"You have to do things in a large way," Milton Hershey's father once advised him after Hershey founded what is today known as Hersheypark. He took the advice, and Hersheypark has since grown into some of the best ninety acres of theme park that today's thrillseeker could ask for, offering parkgoers ten coaster tracks of wood and steel, and in 2004, Hershey is doing things in the largest way yet with the addition of the park's tallest, fastest, and arguably most unique coaster to date. The coaster, which will open as Storm Runner come May of 2004, will become Hersheypark's first launched coaster and the third ride in the world to use hydraulics to propell riders from the station, launching from 0 to 72 miles per hour in two seconds. After climbing and twisting vertically to a 150-foot pinnacle, the coaster will proceed to dive down a 180-foot plunge into a ravine while hitting a top velocity of 75 miles to the hour. Designed by Intamin AG, this thrillride's 2,600 feet of twisting red box track encompassing four and a half acres will also carry riders through the first inversions of any hydraulic coaster, featuring three in all after the initial Top Hat element: A 135-foot tall sidewinder, and an elevated Heartline Roll which is immediately followed up by a half-Heartline and half-corkscrew to the ground dubbed a 'Flying Snake Dive'. From there, it's two high-speed twisting hops into a sloping brake run.
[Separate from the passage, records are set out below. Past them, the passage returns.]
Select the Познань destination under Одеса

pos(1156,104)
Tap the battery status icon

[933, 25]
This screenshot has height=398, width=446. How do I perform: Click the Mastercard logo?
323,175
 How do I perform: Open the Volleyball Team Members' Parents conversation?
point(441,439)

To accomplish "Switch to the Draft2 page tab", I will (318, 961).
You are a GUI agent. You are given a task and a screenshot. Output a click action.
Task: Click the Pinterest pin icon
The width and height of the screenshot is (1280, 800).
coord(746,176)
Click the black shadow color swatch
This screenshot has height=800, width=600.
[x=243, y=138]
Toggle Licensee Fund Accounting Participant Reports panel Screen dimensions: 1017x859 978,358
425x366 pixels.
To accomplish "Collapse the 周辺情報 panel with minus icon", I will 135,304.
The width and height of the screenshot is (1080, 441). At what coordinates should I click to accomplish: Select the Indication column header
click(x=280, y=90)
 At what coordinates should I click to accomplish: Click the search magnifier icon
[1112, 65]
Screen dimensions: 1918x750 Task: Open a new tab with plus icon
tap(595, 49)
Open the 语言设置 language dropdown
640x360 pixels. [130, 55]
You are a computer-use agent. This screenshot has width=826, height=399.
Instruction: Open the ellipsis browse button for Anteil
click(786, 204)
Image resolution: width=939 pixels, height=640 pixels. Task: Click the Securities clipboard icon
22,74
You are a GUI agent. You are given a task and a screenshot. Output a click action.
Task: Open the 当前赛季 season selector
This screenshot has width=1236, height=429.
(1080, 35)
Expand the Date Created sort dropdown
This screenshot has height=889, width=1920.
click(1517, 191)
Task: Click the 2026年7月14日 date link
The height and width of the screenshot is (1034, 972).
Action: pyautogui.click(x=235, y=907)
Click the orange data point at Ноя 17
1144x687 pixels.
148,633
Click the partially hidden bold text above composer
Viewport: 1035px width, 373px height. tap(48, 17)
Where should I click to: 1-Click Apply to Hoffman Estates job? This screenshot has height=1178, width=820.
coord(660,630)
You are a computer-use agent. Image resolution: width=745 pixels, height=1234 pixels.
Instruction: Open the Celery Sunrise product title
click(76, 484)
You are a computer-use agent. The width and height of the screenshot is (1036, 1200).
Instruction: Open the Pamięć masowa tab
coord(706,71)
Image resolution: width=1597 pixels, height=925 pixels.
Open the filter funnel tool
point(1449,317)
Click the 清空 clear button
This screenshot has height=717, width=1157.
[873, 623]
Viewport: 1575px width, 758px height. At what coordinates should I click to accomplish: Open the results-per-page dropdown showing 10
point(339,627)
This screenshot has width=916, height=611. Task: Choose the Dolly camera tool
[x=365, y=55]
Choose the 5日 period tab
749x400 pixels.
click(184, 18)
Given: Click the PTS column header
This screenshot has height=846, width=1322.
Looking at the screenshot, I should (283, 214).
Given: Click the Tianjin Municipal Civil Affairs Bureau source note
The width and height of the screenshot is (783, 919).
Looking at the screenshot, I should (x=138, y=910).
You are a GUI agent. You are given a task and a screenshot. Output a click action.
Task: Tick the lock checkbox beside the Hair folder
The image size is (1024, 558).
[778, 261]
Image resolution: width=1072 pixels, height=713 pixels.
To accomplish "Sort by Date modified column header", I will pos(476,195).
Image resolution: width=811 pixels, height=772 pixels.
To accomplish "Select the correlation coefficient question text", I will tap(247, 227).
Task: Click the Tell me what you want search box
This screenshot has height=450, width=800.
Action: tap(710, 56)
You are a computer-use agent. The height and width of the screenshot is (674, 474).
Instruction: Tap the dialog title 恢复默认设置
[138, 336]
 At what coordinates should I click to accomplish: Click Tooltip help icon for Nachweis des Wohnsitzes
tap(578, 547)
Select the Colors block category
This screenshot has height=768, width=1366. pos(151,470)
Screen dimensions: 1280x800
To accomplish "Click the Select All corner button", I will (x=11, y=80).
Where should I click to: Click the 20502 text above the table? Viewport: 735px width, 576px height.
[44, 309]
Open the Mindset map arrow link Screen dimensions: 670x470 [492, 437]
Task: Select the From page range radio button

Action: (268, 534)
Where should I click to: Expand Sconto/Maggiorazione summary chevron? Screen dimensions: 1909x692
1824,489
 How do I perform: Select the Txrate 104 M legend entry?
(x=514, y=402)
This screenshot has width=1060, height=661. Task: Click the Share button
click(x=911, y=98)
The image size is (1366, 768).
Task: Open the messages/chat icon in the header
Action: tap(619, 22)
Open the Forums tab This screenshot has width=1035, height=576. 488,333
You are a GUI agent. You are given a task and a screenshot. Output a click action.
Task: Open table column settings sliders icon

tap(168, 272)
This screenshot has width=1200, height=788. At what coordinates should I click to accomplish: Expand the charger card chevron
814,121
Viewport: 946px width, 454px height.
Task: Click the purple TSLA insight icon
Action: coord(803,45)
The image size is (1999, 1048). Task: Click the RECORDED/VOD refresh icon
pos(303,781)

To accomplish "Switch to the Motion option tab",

Heading back into Hersheypark's Pioneer Frontier section, future riders hop on one of two yellow and red five-car trains in the station after cycling through the queue and must pull down over-the-shoulder restraints and lock a safety belt in place before being cleared for launch. Red track flys below as passengers accelerate from a standstill to seventy-two miles an hour in a thirtieth of a minute, blasting forward courtesy of the hydraulics to hit the first vertical transition and plow up towards the Pennsylvania sky. Halfway to the top, the train encounters a 90-degree twist to the right and then are whisked over the 150-foot peak only to plunge straight down again towards the track for Hershey's monorail. Pulling out of the dive in a ravine eighteen stories lower then where the drop started, screaming riders are sent back up, this time 180 degrees and over in the Rocket Coaster's 135-foot tall Sidewinder, then the train dives back to the ground. Climbing another hundred feet, the rails level again and the track twists through a Heartline Spin immediately followed up by a combination of a half-Heartline into a half-corkscrew to the ground again - a combo dubbed Flying Snake Dive. Whizzing under the monorail track, passengers are sent up into a slight steeply-banked curve to the right, then a climbing curve in the opposite direction feeding the course into the final downwards brake run, with one more left-hand turn bringing thrillseekers into the ride's unloading station.
If you like speed and inversions, get to Hersheypark in 2004, 'cause the Sweetest Place on Earth is about to get even sweeter!